Let $X$ be a completely regular Hausdorff space, $C_b(X)$ the Banach space of bounded continuous function and $M(X) \subseteq M(\beta X) = C(\beta X)' = C_b(X)'$ the spaces of Radon measures on $X$. For the strong topologies it then holds

$$ \beta(C_b(X), M(X)) \subseteq \beta(C_b(X), M(\beta X)) = \lVert \cdot \rVert\textrm{-topology}. $$

  1. Is it true that $\beta(C_b(X), M(X)) = \lVert \cdot \rVert\textrm{-topology}$ (or at least if $X$ is locally compact)?
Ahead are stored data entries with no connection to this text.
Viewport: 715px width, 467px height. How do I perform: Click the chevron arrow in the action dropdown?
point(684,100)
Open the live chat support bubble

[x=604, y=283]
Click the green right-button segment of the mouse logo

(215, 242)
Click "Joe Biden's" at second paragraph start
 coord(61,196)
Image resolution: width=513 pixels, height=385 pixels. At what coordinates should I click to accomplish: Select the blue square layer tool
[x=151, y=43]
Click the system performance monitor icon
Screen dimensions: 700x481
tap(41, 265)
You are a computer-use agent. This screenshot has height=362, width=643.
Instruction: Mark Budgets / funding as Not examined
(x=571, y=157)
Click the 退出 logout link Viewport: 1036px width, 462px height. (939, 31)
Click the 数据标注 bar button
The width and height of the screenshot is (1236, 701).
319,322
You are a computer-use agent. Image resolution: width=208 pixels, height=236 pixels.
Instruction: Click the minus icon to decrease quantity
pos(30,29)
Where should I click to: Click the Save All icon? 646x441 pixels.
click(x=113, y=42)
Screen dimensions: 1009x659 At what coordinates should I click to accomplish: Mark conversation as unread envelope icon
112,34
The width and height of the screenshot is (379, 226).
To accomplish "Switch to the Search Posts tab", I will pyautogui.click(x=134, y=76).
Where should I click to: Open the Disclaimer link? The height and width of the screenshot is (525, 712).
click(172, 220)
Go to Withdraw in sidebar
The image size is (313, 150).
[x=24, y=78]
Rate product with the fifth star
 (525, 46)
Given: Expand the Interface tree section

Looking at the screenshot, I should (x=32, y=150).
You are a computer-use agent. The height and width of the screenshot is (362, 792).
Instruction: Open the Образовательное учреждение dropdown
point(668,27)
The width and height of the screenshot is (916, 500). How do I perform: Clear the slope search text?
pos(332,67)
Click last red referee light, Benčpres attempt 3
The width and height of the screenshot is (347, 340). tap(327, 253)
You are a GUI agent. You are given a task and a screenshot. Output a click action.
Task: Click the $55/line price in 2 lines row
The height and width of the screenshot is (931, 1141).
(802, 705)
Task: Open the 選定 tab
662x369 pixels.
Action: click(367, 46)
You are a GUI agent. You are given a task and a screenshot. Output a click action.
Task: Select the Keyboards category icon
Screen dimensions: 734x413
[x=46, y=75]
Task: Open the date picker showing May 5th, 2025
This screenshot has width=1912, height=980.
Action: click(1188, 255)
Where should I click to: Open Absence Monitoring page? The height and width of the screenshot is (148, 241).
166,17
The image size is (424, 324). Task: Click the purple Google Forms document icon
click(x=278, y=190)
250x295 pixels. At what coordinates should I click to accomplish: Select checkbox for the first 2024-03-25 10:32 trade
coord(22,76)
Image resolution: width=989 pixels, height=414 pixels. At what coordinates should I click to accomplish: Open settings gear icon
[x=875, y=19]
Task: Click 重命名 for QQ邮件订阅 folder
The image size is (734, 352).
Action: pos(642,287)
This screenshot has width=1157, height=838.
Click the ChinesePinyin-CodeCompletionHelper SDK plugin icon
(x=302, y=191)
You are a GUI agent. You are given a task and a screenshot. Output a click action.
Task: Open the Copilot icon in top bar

One has to show that every bounded set in $M(\beta X)$ is contained in the closure (or bipolar) of a bounded set of $M(X)$.

  2. If not, what is the $\beta(C_b(X), M(X))$-dual in terms of measures?

(This is a question I posted in MSE a few days ago, which showed low interest there.)


The set of all Dirac measures is bounded and its polar in the space of bounded continuous functions is the unit ball of the supremum-norm -- do I miss something?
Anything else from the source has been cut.